## REQUIRED WORK
Each record below is to be copied exactly; the pictures are to be omitted.

(Stored items)
---*---

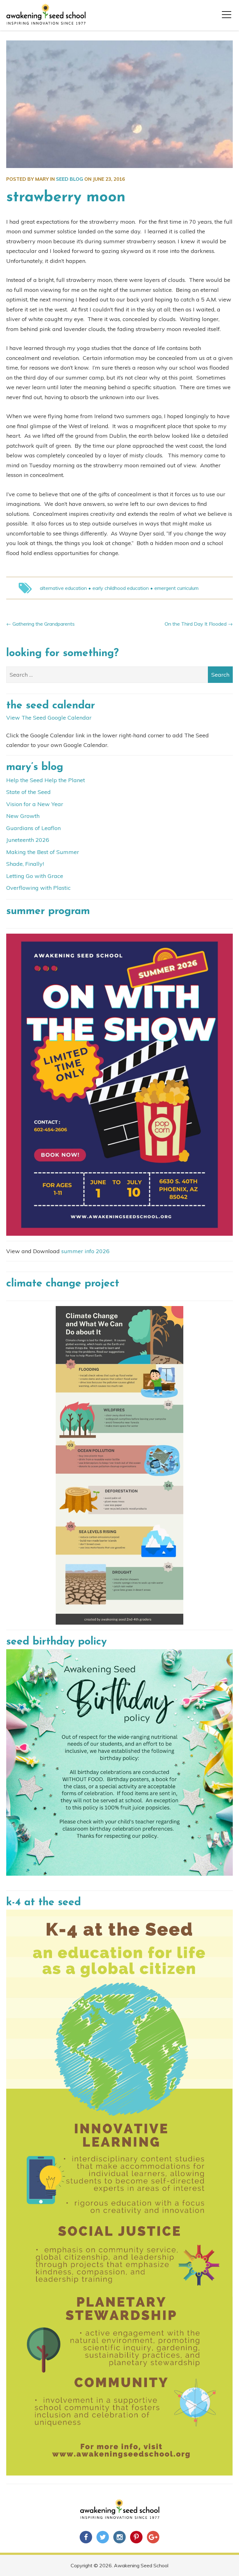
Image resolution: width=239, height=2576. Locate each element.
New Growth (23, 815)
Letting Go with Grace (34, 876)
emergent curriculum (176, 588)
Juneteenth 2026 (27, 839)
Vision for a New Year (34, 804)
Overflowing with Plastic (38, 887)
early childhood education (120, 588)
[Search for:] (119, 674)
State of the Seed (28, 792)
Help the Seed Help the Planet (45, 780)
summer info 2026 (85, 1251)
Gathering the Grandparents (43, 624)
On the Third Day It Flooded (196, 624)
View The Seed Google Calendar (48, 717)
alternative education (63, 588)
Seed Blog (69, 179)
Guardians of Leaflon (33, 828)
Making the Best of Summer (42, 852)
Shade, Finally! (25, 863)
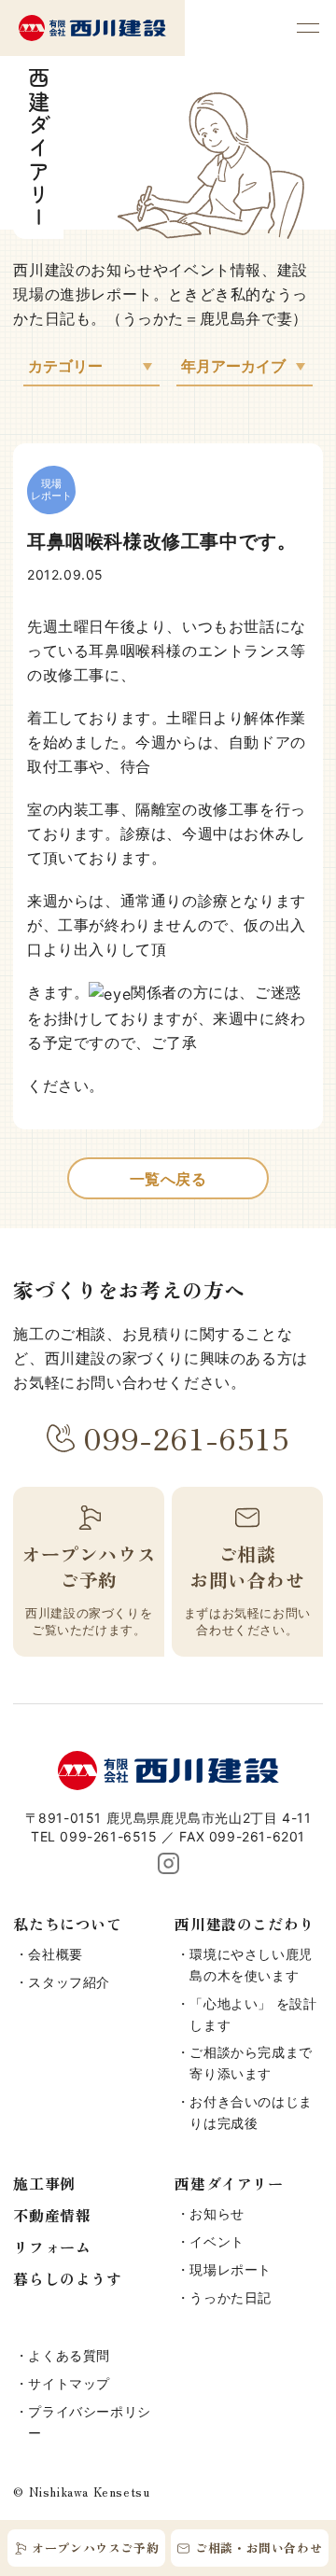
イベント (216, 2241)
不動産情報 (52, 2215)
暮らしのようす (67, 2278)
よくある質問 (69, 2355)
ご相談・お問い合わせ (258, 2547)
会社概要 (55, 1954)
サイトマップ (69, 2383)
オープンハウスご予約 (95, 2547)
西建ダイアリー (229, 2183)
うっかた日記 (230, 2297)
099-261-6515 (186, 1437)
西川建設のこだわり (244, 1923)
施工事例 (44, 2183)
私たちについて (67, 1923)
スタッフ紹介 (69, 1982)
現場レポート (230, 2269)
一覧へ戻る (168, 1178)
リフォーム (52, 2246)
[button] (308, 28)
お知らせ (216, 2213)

---*---

## EXPECTED ANSWER
Image resolution: width=239, height=2576. Locate each element.
New Growth (23, 815)
Letting Go with Grace (34, 876)
emergent curriculum (176, 588)
Juneteenth 2026 (27, 839)
Vision for a New Year (34, 804)
Overflowing with Plastic (38, 887)
early childhood education (120, 588)
[Search for:] (119, 674)
State of the Seed (28, 792)
Help the Seed Help the Planet (45, 780)
summer info 2026 (85, 1251)
Gathering the Grandparents (43, 624)
On the Third Day It Flooded (196, 624)
View The Seed Google Calendar (48, 717)
alternative education (63, 588)
Seed Blog (69, 179)
Guardians of Leaflon (33, 828)
Making the Best of Summer (42, 852)
Shade, Finally! (25, 863)
イベント (216, 2241)
不動産情報 (52, 2215)
暮らしのようす (67, 2278)
よくある質問 (69, 2355)
ご相談・お問い合わせ (258, 2547)
会社概要 (55, 1954)
サイトマップ (69, 2383)
オープンハウスご予約 (95, 2547)
西建ダイアリー (229, 2183)
うっかた日記 (230, 2297)
099-261-6515 (186, 1437)
西川建設のこだわり (244, 1923)
施工事例 (44, 2183)
私たちについて (67, 1923)
スタッフ紹介 (69, 1982)
現場レポート (230, 2269)
一覧へ戻る (168, 1178)
リフォーム (52, 2246)
[button] (308, 28)
お知らせ (216, 2213)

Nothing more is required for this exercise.